One of the greatest Grind albums ever, World Downfall was created by something of a supergroup in unusual circumstances. Released after Terrorizer had split up as one of the early Earache releases thanks to the lobbying of Napalm Death’s Shane Embury, World Downfall was recorded and mixed in eight hours by a lineup that included former Nausea vocalist Oscar Garcia, Morbid Angel’s Pete Sandoval and David Vincent, and Jesse Pintado, later to join Napalm Death. With a lineup like that, how could it not be awesome? Everything about this simply screams legendary, from a certain Scott Burns providing a deep, dense sound for which he’d become famous, to the fact it was recorded before Altars Of Madness, even if it was released slightly later. And as mentioned, that early Earache tag is a mark of quality on extreme metal like none other.
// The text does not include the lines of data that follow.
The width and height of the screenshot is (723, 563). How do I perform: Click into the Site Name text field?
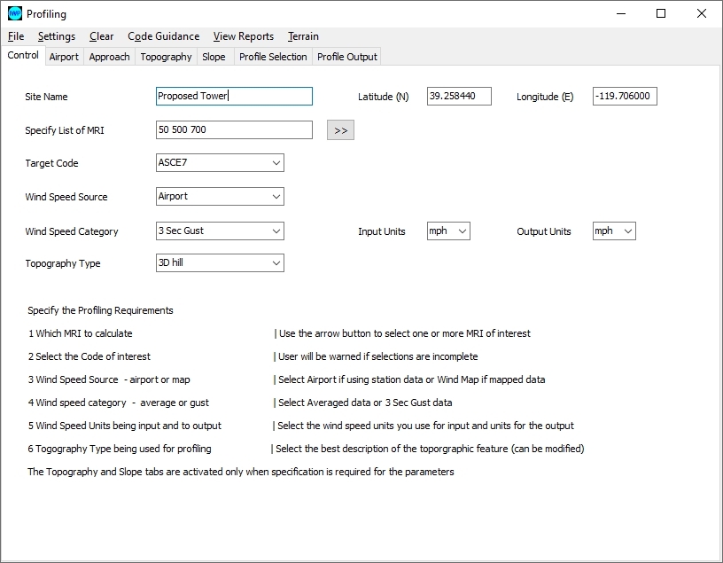click(x=234, y=97)
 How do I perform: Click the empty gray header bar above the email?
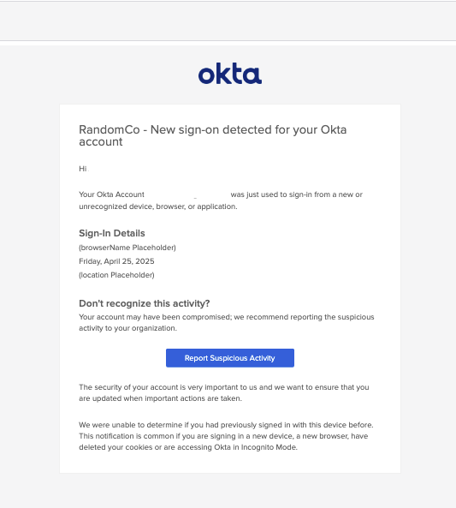pos(228,21)
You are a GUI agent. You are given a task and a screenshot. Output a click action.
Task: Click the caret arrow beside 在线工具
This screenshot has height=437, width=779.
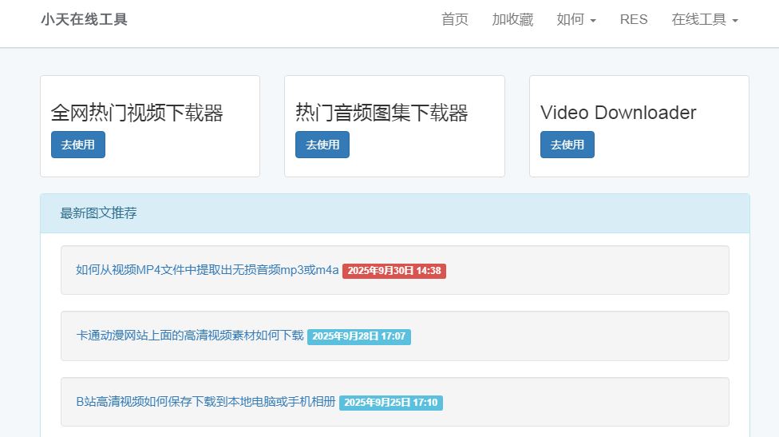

Don’t expect anything like Morbid Angel, however. The closest band to Terrorizer are Napalm Death (which is no surprise considering I’ve mentioned them twice already!) albeit with a more Death Metal-influenced sound. Thrashing riffs from Pintado join up with Commando Sandoval’s light-speed battery and Garcia’s deep growl to create an overall grind sound that’s surprisingly catchy and completely of its era, a classic extreme metal album that still rocks my socks over twenty years after it was released. From start to finish, it’s a distillation of sheer metallic awesomeness that’s all the more brilliant for being the only thing that line-up of the band produced (we’ll deal with Darker Days Ahead another time). Moreso even than the godfather of Grind that is Napalm Death’s debut Scum, World Downfall is the epitome of grindcore – you can’t hear the relentless impact of After World Obliteration and not hear the glory days of Death Metal, or the loud bass and ferocious speed of Storm Of Stress and the roots of the Nasums and Rotten Sounds that would come to define Grindcore in later years.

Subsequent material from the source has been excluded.